What you add to your smoothie can quickly tip the balance from a healthy drink to a sugary shake.
If you are working hard at being healthier, or trying to reduce the added sugar in your diet, what are the smoothie ingredients you should use to get the balance of your blend just right?
We’ve asked a team of nutritionists list of their top five, natural smoothie ingredients that are big on goodness and flavour, but low on sugar – they also let us in on the foods to avoid.

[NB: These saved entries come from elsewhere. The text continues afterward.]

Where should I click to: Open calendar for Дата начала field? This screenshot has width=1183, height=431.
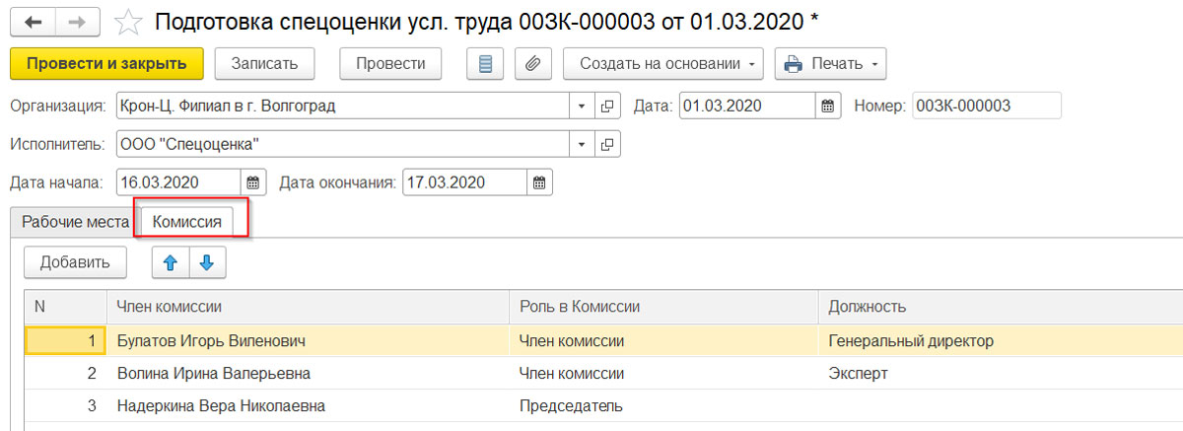pos(253,182)
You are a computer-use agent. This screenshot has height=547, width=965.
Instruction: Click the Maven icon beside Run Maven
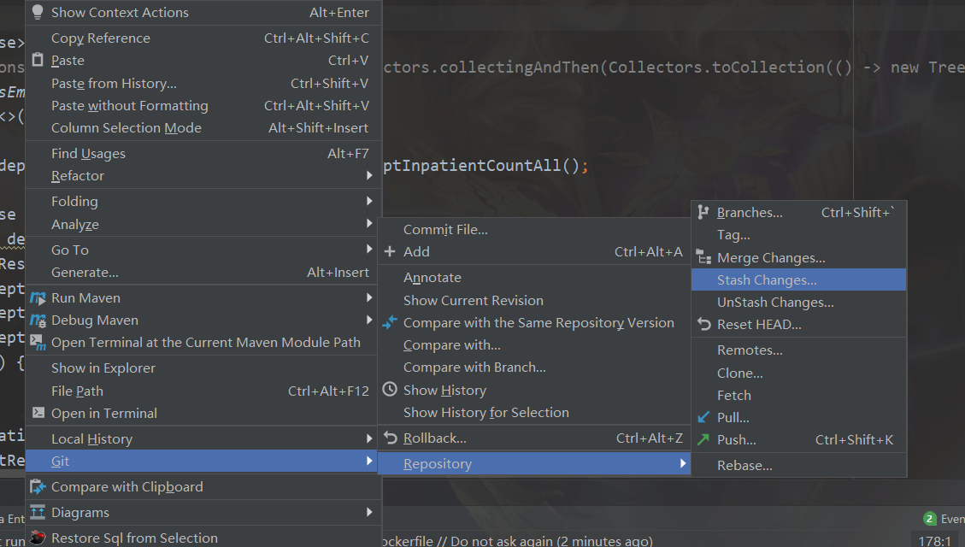coord(38,298)
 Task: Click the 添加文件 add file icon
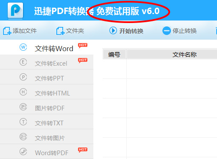(x=7, y=31)
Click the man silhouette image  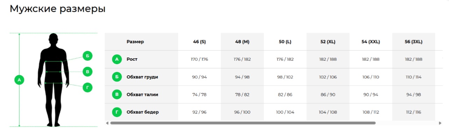tap(53, 80)
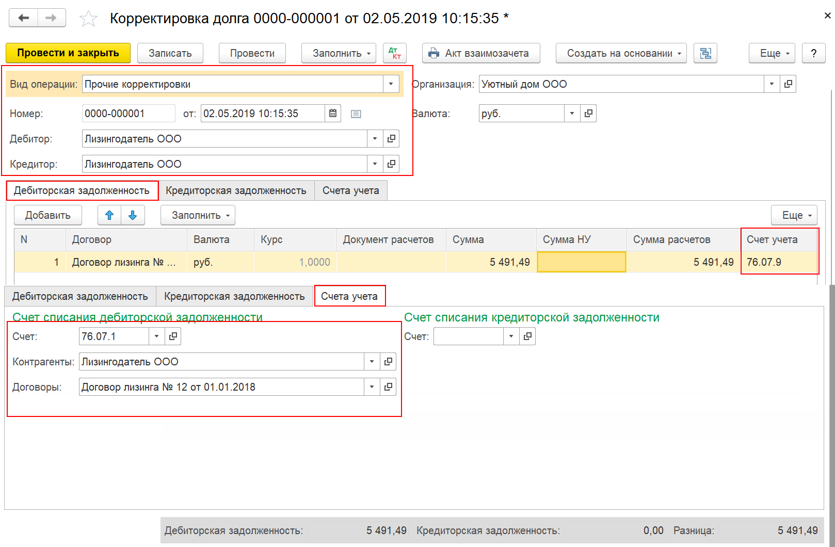Expand the Организация dropdown list

coord(772,84)
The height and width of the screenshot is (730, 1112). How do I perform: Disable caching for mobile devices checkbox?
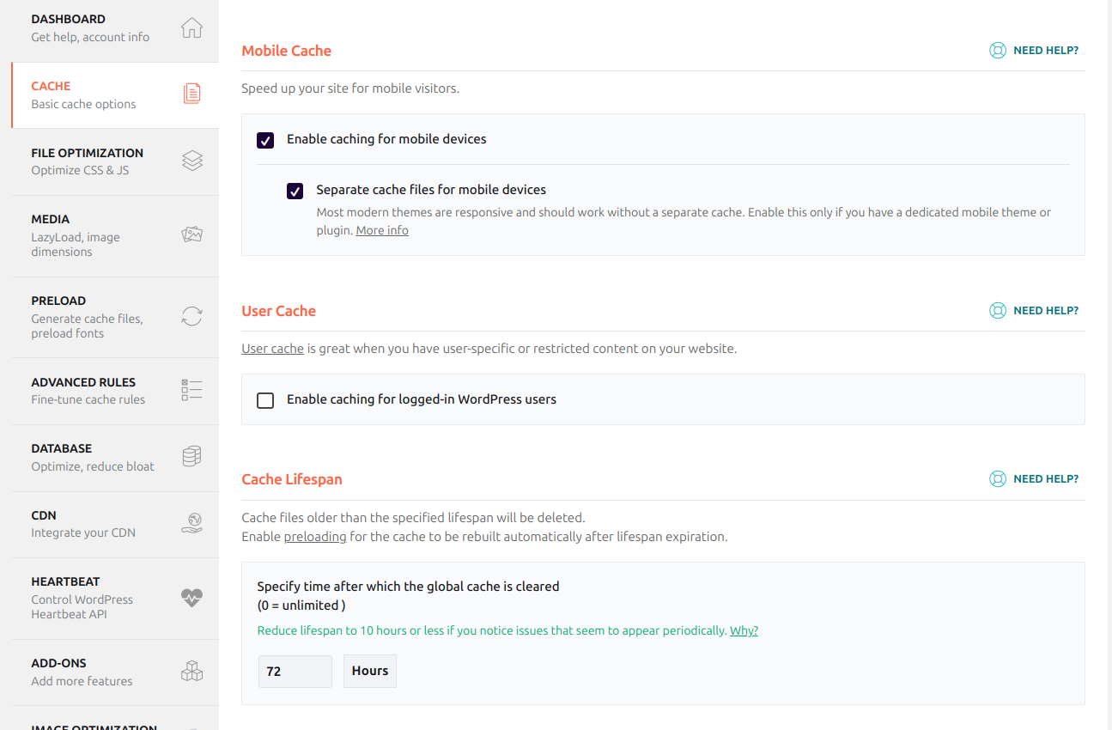(265, 140)
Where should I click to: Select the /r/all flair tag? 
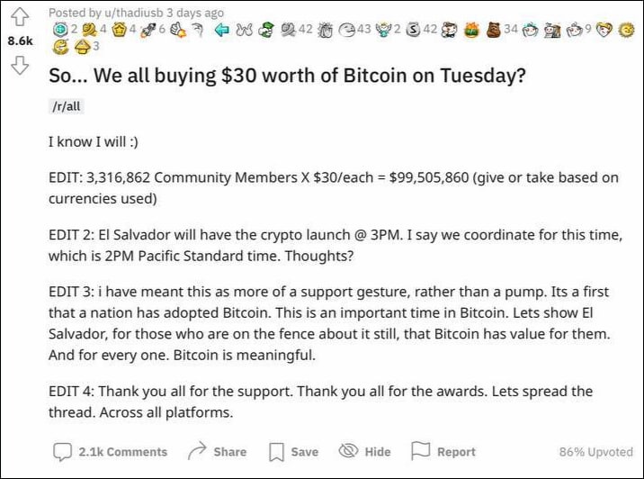pos(67,106)
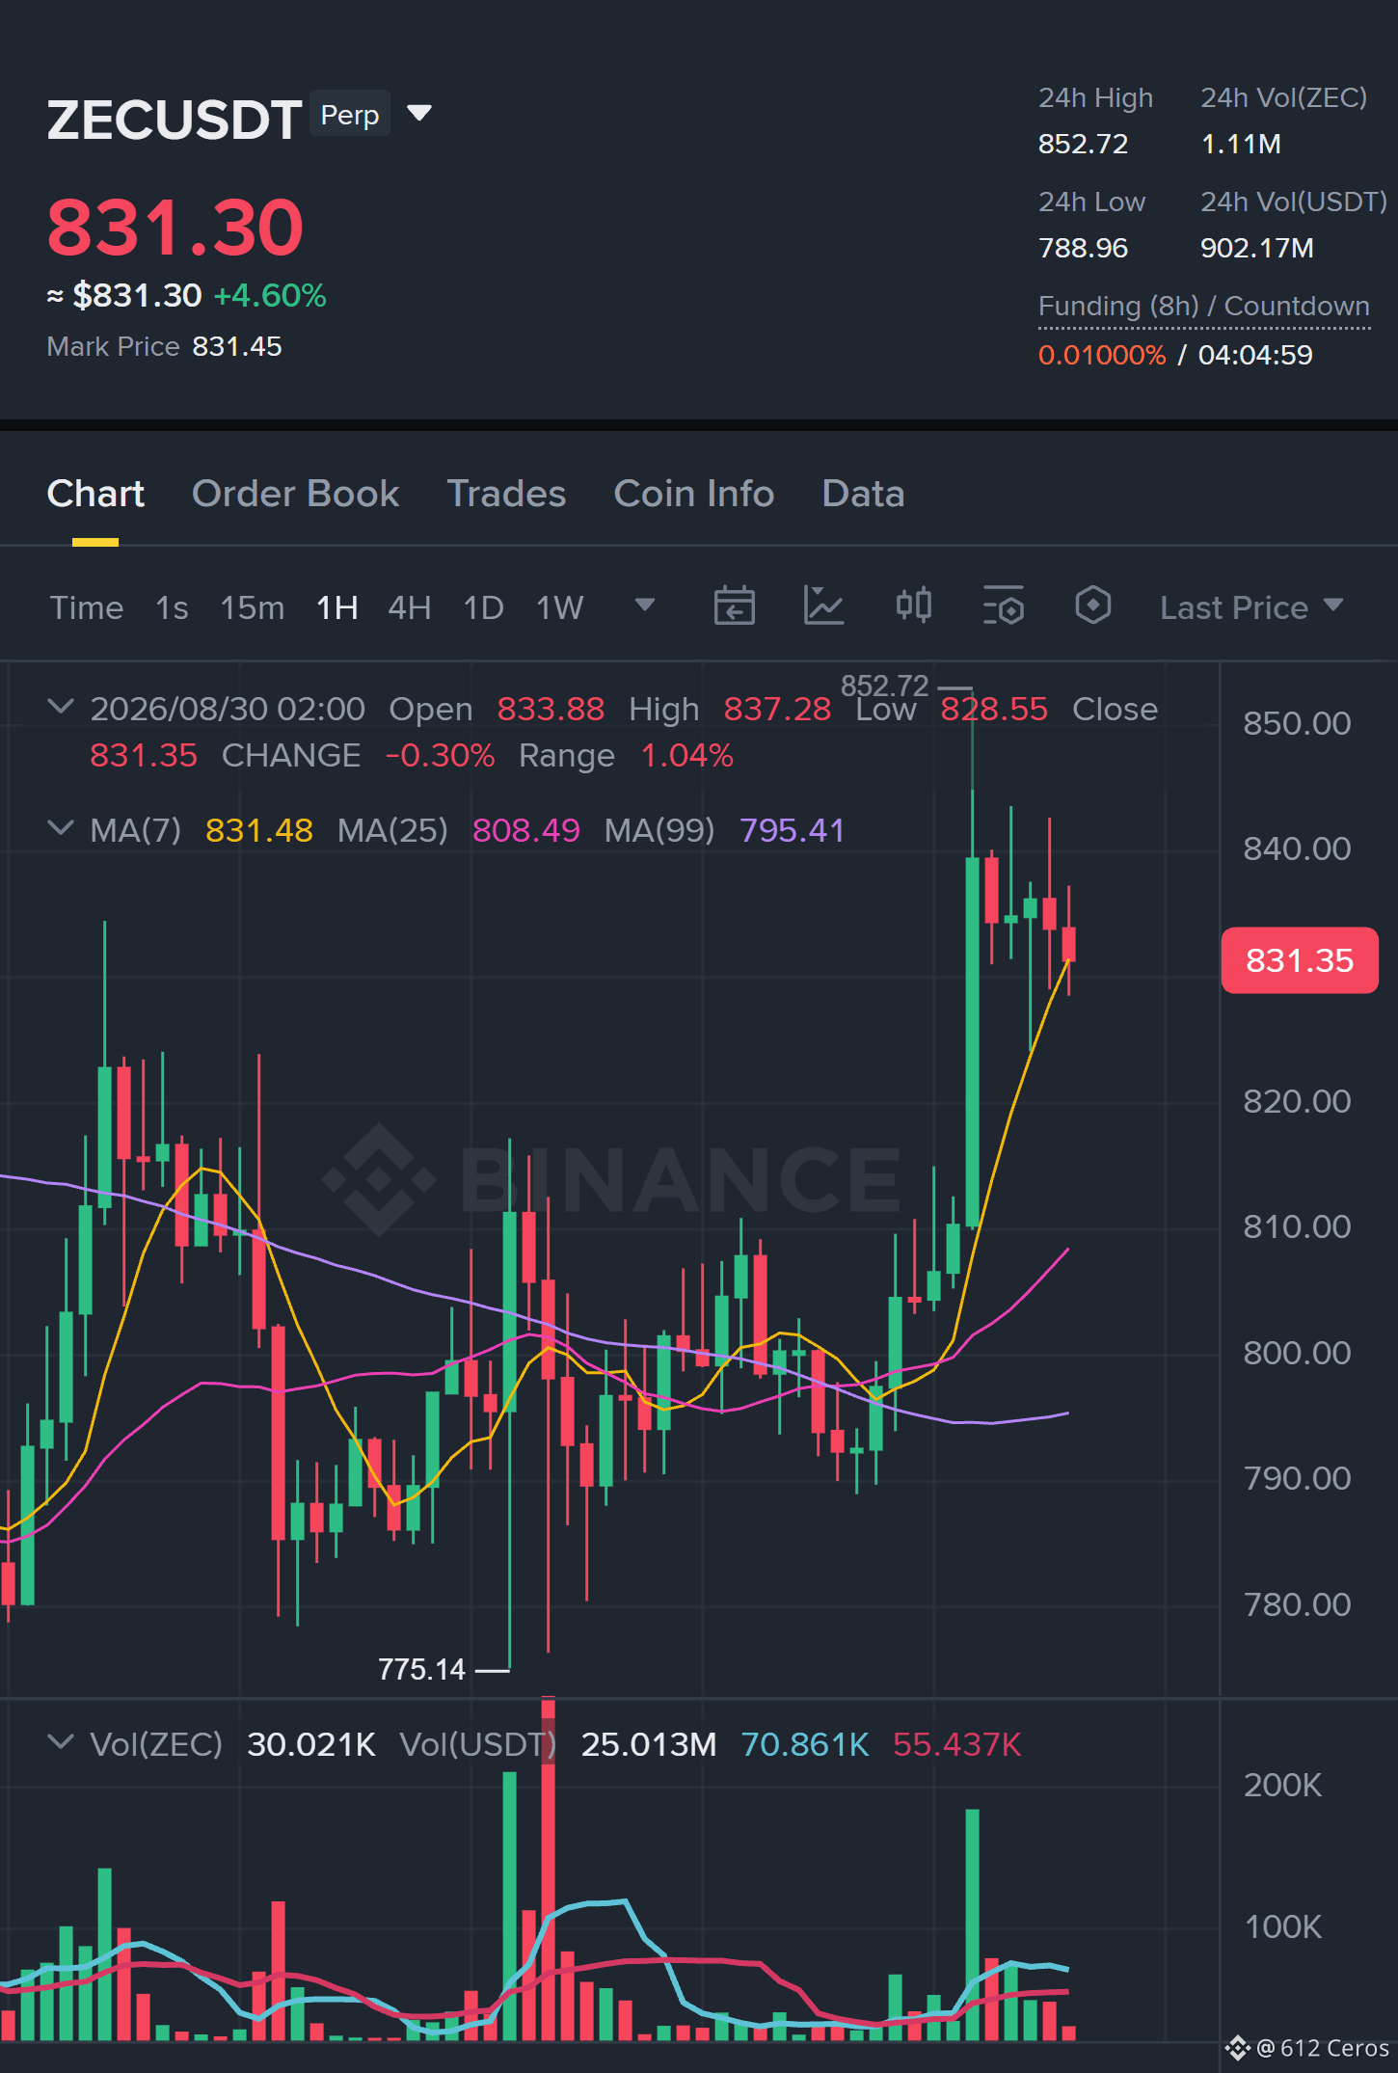Collapse the OHLC candle info row
Image resolution: width=1398 pixels, height=2073 pixels.
[x=60, y=707]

Best low sugar smoothie ingredients
As well as being packed with “YUM”, berries are bursting with nutrients, a good source of fibre and contain fewer kilojoules per serve than many other fruits. What’s not to love! Bring on more raspberries, blueberries, blackberries and strawberries.
It’s not just for smashing on toast. Adding avocado to a smoothie gives it a deliciously creamy texture (no need for ice-cream) and tonnes of goodness. Avocados are nutrient dense and an excellent source of good fat. The healthy fat in avocados may also help keep you feeling full for longer and help control your appetite.
3. Nut milks
There is no added sugar in unsweetened nut milks with popular brands like So Good Unsweetened Almond Milk containing just 0.1g of sugar per 100ml – that is 97% less sugar than lite dairy milk. So Good Unsweetened Almond Milk is also high in calcium, a source of Vitamins B12, B2 and E and 98.5% fat free. And, if you like the flavour of coconut, mix it up with a coconut and almond unsweetened milk – yum.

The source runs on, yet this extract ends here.